Sentenza 37618/2023 Corte di Cassazione
Ormai quasi tutti si sono abituati ad agire sui social e sui gruppi, senza mettere in atto alcun tipo di filtro comportamentale e, il controllo attuato dalla rete per evitare situazioni spiacevoli, non sempre si dimostra sufficiente per risolvere il problema.
Di recente la Corte è stata compulsata, per dirimere un dubbio sorto a seguito della condanna di un soggetto, che aveva diffamato altri individui nell’ambito di un gruppo WhatsApp.
Il verdetto aveva accreditato la tesi del Pubblico Ministero, riconoscendo a detto comportamento, l’aggravante di cui all’articolo 599-3 Codice Penale.
La Suprema Corte ha però mutato detta pronunzia, ritenendo che non sia legittimamente applicabile il gravame, quando un’offesa viene attuata attraverso un gruppo privato.

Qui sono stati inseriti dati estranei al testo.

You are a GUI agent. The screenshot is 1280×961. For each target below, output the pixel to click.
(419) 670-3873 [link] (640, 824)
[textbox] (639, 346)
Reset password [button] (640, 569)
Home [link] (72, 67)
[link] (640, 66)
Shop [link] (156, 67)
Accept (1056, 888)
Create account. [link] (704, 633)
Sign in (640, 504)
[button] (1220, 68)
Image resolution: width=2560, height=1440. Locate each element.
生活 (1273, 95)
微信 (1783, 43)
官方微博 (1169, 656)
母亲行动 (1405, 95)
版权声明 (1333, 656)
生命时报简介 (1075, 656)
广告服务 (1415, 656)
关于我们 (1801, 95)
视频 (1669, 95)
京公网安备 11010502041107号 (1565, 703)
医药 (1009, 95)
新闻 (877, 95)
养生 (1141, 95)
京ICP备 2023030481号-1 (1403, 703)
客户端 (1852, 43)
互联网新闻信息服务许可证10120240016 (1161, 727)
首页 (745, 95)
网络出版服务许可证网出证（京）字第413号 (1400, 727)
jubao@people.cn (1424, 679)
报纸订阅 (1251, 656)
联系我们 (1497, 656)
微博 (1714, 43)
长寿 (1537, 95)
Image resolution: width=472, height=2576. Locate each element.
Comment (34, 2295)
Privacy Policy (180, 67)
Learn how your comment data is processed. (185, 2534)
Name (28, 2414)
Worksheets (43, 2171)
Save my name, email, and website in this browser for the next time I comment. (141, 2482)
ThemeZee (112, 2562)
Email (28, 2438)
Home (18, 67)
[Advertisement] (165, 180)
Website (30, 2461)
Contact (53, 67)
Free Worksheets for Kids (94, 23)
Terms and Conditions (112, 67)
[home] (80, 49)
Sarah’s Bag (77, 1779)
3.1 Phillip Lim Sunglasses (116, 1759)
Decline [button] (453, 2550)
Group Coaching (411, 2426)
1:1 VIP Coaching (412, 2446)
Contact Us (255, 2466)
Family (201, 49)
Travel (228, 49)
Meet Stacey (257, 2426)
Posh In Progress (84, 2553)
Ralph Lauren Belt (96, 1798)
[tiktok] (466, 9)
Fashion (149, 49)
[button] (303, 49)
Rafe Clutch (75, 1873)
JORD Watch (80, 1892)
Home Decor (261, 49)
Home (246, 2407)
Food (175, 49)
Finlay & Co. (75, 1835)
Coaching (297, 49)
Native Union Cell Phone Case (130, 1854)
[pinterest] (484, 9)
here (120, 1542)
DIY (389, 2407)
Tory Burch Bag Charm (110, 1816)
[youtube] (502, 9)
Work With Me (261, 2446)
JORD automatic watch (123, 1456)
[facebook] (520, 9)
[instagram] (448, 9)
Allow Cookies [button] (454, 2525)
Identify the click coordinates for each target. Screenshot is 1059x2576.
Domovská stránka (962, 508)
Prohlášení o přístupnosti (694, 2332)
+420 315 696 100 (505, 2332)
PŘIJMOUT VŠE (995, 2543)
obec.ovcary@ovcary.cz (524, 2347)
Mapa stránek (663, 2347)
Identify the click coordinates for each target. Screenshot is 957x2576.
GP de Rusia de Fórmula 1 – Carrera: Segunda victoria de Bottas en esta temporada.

Di fatto, l’aggravante scatta quando l’offesa viene effettuata attraverso un “mezzo di pubblicità”: ovvero in un contesto che può essere seguito da un numero imprecisato di persone, come accade sul web o nei messaggi social.
Non è questo il caso, secondo la Corte, in quanto i messaggi in un gruppo Whatsapp possono essere visionati da un numero ristretto di partecipanti, che hanno preventivamente accettato di farne parte: questo rende qualunque comunicazione “riservata”.
Non ritenuto quindi equiparabile il reato di diffamazione, se è attuato nelle due diverse modalità.